Location data for elements and text:
· · ·

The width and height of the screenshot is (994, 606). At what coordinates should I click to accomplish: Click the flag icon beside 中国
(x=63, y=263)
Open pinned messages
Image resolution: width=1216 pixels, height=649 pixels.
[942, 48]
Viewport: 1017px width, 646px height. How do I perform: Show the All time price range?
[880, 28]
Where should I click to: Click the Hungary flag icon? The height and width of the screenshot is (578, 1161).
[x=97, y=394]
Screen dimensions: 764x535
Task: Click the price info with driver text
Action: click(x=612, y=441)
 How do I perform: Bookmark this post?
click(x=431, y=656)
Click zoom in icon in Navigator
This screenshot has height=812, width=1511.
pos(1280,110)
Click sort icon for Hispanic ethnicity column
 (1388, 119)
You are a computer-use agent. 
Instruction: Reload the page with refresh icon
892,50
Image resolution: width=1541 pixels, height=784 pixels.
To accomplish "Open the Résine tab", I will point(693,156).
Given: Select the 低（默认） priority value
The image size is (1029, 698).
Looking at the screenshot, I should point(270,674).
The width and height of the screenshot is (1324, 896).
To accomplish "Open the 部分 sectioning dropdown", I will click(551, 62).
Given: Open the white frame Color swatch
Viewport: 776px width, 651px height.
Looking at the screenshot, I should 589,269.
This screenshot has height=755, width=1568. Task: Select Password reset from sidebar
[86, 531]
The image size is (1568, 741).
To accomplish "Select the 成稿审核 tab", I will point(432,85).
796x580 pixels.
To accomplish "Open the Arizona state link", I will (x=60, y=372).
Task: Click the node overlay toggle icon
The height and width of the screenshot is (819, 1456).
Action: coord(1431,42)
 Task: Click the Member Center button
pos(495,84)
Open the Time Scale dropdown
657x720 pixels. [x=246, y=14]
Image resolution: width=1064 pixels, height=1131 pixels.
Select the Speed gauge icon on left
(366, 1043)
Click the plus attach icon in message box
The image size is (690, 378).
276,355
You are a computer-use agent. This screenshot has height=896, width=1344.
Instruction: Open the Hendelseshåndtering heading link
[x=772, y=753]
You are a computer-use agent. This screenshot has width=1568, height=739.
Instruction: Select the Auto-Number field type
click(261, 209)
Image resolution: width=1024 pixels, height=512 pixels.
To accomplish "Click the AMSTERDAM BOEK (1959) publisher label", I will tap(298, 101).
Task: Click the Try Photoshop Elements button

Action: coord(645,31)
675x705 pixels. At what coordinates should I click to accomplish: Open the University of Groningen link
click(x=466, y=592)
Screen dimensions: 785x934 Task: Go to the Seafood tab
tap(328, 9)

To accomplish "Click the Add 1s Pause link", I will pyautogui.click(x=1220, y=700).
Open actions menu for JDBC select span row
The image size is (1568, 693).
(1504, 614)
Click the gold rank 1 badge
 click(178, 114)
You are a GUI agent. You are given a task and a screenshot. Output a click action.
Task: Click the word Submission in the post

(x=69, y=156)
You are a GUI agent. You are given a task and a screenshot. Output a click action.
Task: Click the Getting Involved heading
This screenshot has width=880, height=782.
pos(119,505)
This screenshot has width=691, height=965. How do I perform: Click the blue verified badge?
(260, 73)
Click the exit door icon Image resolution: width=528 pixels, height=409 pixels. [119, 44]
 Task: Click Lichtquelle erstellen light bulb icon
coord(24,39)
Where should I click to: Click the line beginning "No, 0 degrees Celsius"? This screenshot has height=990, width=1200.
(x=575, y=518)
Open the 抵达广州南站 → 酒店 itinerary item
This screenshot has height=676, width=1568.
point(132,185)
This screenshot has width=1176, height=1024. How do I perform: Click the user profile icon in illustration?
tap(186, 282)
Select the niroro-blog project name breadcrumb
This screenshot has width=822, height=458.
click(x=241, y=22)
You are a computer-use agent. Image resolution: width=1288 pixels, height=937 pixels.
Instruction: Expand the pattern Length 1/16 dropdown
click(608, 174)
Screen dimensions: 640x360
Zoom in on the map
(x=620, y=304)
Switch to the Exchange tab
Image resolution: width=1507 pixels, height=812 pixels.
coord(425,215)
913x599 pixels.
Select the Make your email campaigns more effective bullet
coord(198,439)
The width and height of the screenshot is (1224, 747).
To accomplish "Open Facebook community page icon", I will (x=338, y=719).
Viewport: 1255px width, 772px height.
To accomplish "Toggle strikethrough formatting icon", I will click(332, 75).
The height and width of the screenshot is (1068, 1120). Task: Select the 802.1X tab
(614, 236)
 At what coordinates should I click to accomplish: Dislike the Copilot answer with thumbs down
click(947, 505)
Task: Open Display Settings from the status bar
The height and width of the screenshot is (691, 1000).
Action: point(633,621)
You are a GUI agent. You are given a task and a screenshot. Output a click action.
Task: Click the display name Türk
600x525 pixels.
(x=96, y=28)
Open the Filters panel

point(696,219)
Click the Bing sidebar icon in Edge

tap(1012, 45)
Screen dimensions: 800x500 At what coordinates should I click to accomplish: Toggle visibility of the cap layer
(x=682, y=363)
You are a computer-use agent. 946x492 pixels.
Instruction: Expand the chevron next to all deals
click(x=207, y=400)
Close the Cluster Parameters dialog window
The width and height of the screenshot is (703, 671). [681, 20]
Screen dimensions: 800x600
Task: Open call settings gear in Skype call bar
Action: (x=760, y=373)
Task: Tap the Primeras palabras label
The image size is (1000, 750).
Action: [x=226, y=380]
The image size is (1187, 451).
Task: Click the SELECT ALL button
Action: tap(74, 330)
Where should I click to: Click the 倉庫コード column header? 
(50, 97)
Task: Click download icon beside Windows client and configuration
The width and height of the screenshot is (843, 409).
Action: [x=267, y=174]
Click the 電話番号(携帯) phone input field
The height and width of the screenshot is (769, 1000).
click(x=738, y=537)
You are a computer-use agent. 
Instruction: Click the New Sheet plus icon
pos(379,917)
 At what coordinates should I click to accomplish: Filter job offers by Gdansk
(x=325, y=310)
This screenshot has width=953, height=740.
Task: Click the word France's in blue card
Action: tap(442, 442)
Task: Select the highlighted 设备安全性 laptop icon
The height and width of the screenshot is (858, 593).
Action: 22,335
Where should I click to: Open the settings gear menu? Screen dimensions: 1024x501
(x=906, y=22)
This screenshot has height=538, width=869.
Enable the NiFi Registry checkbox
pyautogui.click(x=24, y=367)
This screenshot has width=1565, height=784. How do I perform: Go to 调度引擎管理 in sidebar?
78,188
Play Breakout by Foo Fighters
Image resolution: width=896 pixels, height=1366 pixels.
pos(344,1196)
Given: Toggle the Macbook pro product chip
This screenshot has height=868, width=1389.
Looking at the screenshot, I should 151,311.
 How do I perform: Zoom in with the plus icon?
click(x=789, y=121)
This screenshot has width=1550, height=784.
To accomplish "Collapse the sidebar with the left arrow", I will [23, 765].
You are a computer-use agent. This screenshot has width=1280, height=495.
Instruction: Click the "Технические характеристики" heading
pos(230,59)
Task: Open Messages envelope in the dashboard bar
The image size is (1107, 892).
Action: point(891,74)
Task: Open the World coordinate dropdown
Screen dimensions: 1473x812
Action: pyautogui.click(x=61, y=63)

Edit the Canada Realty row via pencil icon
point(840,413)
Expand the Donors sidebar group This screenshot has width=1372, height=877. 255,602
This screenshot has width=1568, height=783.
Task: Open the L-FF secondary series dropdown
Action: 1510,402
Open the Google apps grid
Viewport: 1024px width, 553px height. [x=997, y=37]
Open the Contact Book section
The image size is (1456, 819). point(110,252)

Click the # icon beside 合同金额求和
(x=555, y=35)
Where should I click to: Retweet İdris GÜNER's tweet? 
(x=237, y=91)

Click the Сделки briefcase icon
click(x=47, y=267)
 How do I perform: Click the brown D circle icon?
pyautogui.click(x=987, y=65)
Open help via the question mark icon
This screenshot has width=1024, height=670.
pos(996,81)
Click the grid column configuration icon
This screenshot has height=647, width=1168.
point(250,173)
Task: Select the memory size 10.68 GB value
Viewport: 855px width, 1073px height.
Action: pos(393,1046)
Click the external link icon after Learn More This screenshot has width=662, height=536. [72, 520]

· · ·

### GIVEN PROBLEM
Copy the lines above from the one containing "Task: Click Lichtquelle" through the one containing "point(132,185)", word for word.

### FINISHED EXERCISE
 Task: Click Lichtquelle erstellen light bulb icon
coord(24,39)
Where should I click to: Click the line beginning "No, 0 degrees Celsius"? This screenshot has height=990, width=1200.
(x=575, y=518)
Open the 抵达广州南站 → 酒店 itinerary item
This screenshot has height=676, width=1568.
point(132,185)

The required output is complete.